In the 19th century occupations were predominantly agricultural or maritime in nature; about 60% of families in 1831. The census in that year gives a breakdown of the occupations of 134 males 20 years of age or older:
Farmers employing labour 7
Farmers not employing labour 4
Farm labourers or servants 59
Trades or craftsmen 22
Both farming and fishing declined in the last quarter of the century, which no doubt accounts for the quite sharp fall in the population in the 70s and 80s.
Although the overall population peaked around 1871, the number of women was highest that year (456), whereas the male number increased until about 1881 (439), but fell farther by 1901. In that year the total number for men and women (648) was barely higher than that for 1841 (637). By 1911 the population had grown again, mainly in Kingsdown.

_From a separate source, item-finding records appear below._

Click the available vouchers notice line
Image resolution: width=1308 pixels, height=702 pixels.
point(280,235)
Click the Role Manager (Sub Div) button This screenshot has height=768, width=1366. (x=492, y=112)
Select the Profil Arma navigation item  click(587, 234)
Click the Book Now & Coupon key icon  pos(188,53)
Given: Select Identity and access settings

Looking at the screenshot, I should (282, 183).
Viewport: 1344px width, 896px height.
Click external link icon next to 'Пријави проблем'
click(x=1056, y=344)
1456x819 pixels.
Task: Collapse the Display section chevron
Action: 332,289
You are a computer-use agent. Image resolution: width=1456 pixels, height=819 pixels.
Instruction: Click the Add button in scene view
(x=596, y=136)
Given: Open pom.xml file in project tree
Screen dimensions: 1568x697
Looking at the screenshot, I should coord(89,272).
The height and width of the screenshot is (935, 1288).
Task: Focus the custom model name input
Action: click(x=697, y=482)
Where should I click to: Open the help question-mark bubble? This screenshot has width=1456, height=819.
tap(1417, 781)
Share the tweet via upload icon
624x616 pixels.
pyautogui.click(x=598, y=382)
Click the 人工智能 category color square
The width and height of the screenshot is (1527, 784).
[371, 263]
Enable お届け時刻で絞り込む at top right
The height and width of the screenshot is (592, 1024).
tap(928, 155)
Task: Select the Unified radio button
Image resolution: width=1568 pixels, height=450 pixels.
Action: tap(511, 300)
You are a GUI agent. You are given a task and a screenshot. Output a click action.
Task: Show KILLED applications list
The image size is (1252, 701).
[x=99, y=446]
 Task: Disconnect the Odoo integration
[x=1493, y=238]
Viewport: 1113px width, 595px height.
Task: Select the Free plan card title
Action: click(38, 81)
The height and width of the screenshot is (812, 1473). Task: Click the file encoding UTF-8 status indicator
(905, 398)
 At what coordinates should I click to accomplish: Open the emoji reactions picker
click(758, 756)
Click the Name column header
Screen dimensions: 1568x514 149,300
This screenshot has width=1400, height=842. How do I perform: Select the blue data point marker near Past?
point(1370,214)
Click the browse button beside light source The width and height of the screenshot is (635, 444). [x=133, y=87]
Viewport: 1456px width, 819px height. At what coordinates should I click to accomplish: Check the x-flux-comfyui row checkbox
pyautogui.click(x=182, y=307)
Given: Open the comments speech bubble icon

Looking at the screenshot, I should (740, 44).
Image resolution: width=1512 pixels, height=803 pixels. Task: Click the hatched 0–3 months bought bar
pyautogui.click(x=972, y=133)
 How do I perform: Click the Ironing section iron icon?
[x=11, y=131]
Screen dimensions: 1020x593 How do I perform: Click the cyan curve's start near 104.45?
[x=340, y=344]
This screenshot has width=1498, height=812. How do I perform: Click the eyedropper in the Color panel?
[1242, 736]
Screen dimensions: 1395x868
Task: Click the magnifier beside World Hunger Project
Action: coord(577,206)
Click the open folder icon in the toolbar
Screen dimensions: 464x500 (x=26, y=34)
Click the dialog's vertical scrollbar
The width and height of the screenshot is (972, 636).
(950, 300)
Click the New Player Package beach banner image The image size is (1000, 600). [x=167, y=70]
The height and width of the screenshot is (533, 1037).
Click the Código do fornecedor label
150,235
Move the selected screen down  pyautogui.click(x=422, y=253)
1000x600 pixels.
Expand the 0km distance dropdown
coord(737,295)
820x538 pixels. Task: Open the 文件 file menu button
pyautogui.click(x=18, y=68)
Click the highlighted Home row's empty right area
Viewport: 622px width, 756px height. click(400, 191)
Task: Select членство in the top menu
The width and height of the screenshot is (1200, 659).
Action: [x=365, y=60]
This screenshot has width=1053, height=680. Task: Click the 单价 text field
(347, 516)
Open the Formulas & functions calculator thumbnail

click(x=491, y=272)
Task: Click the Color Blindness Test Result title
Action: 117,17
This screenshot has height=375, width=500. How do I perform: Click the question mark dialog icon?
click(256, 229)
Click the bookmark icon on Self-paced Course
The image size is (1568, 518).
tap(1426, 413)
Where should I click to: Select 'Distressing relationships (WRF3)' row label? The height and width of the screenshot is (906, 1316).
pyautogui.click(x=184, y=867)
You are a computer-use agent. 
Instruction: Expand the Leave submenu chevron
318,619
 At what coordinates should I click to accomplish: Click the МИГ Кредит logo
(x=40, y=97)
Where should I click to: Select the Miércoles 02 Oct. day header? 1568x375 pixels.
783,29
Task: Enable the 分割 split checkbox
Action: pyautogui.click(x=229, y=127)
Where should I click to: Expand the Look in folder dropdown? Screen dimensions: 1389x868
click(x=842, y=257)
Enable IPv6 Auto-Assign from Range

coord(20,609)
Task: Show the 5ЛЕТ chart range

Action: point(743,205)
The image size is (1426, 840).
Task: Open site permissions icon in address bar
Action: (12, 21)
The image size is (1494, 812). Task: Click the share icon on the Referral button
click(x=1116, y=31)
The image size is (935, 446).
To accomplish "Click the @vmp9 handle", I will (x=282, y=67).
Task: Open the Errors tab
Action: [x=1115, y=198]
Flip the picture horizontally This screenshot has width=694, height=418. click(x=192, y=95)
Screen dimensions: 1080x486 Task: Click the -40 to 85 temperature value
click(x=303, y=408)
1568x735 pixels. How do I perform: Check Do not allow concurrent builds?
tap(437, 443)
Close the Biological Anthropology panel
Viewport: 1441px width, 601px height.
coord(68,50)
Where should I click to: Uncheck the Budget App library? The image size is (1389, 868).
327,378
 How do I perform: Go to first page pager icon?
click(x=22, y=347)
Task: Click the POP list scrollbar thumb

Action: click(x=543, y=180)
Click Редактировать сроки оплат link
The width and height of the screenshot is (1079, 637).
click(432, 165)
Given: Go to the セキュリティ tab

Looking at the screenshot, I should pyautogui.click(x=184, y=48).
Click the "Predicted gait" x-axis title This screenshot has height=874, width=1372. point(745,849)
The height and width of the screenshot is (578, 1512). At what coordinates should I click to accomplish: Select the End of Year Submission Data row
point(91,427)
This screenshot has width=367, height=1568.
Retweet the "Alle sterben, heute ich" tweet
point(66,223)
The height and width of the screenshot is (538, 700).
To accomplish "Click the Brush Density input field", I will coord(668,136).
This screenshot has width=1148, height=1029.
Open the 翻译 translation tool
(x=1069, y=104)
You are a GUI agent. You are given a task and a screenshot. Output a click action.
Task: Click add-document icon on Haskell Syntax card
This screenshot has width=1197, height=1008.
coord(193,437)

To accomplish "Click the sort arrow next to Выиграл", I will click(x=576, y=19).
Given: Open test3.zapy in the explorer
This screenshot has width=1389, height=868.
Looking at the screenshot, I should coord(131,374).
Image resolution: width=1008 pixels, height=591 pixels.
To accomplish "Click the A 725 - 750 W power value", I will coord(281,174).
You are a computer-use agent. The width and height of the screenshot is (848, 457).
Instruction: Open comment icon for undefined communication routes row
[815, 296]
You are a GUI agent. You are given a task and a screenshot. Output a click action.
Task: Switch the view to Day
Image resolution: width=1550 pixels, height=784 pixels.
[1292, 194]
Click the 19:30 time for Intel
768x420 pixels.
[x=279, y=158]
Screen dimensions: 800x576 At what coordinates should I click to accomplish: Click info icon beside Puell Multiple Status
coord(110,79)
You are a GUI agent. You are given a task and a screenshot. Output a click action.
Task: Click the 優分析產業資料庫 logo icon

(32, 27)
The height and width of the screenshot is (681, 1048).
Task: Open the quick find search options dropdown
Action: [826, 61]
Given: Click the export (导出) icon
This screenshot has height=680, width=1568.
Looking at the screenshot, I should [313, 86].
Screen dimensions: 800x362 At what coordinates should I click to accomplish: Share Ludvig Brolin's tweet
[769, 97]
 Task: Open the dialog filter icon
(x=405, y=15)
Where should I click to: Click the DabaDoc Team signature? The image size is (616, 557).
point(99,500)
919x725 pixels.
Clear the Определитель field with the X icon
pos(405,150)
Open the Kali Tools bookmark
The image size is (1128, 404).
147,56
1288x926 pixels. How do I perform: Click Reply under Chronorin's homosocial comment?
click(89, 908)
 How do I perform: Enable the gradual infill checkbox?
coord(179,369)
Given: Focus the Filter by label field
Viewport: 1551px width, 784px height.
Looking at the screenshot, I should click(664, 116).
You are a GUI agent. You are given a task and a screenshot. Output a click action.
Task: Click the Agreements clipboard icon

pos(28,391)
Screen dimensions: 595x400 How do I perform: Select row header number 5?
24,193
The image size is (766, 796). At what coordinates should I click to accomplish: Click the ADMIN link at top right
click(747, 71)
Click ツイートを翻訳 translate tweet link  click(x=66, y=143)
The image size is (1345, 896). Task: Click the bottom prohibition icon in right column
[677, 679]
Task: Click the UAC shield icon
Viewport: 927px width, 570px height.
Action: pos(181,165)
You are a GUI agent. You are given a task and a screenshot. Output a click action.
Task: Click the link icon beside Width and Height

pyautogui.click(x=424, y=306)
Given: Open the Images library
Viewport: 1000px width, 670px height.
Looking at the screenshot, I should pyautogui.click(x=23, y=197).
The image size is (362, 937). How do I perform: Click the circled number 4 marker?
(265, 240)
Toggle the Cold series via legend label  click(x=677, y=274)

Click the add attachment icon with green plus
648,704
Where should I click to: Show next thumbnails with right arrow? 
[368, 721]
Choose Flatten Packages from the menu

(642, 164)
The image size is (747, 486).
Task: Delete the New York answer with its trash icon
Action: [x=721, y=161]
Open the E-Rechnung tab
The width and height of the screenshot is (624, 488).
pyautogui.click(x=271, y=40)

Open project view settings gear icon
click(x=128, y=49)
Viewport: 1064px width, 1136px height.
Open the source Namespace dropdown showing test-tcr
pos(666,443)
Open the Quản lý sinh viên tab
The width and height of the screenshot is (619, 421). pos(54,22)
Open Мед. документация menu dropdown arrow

The information on housing suggests that there may have been some speculative building in the 1860s. However the 1901 figures show 21 houses in occupation and 12 uninhabited - probably the 1871-1891 figures for uninhabited houses overstate the situation. The increase in uninhabited houses between 1901 and 1911 took place in Kingsdown with the building of second homes.
The parish area did not change during this period. The addition of a water area of 110 acres for 1851-1881 is curious, apparently a tidal zone on the beach was included. The small reduction from 1891 is probably due to more accurate surveying.